# Python101 - part 1

### Generators and iterators

Mentoring material for a better understanding of some python basic concepts

**BEFORE CONTINUING, CLICK ON `Kernel > Restart & Run All`**

## Generators

In [1]:
def my_generator_func():
    yield 'start'
    for i in range(3):
        yield i
    yield 'end'
    return 'done'  # useless

for item in my_generator_func():
    print(item)

start
0
1
2
end


In [2]:
# retrieve all elements from a generator
list(my_generator_func())

['start', 0, 1, 2, 'end']

In [3]:
# think of yield as "push" or "append"!
def list_version():
    l = []
    l.append('start')
    for i in range(3):
        l.append(i)
    l.append('end')
    return l

list_version()

['start', 0, 1, 2, 'end']

### Generator != Generator function

In [4]:
# the generator is stateful
my_generator = my_generator_func()

print('next:', next(my_generator))
print('next:', next(my_generator))
print('next:', next(my_generator))
print('remaining:', list(my_generator))
print('remaining:', list(my_generator))

next: start
next: 0
next: 1
remaining: [2, 'end']
remaining: []


In [5]:
# the generator function returns a new generator each time
print('new call:', list(my_generator_func()))
print('new call:', list(my_generator_func()))

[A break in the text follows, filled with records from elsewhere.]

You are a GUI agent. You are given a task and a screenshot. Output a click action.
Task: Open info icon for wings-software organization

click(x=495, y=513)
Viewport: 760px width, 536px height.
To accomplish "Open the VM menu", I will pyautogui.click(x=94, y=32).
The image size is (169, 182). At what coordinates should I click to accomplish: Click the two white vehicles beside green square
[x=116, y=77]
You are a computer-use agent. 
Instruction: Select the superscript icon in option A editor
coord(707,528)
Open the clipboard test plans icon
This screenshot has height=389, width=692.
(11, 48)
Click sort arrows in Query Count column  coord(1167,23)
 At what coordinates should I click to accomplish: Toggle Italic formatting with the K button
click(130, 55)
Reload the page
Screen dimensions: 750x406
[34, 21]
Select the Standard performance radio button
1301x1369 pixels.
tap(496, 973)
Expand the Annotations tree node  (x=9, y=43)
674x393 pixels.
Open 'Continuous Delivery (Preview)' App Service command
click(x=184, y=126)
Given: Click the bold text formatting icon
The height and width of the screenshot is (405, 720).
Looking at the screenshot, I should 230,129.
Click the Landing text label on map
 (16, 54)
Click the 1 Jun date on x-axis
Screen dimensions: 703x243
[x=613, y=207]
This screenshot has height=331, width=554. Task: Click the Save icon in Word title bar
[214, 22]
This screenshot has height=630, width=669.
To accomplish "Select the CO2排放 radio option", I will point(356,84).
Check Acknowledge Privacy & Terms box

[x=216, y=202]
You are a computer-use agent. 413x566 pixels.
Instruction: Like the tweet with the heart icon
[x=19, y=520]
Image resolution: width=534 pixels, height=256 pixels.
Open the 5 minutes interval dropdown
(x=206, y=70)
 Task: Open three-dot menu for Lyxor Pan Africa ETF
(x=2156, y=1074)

new call: ['start', 0, 1, 2, 'end']
new call: ['start', 0, 1, 2, 'end']


### Generators can be inifinite!

In [6]:
# does not have to be finite
def new_counter():
    i = 0
    while True:
        yield i
        i += 1

counter1 = new_counter()
print('next1:', next(counter1))
print('next1:', next(counter1))
print('next1:', next(counter1))
print('next1:', next(counter1))

next1: 0
next1: 1
next1: 2
next1: 3


In [7]:
# already exists in stdlib's itertools!
# https://docs.python.org/3/library/itertools.html#itertools.count
import itertools

counter2 = itertools.count()

print('next2:', next(counter2))
print('next2:', next(counter2))
print('next2:', next(counter2))

next2: 0
next2: 1
next2: 2


In [8]:
# DON'T DO THIS THOUGH!
# list(counter2)

### Generators make lazy evaluation possible

In [9]:
def take(n, iterable):
    """
    Return first n items of the iterable as a list
    from https://docs.python.org/3/library/itertools.html#recipes
    """
    return list(itertools.islice(iterable, n))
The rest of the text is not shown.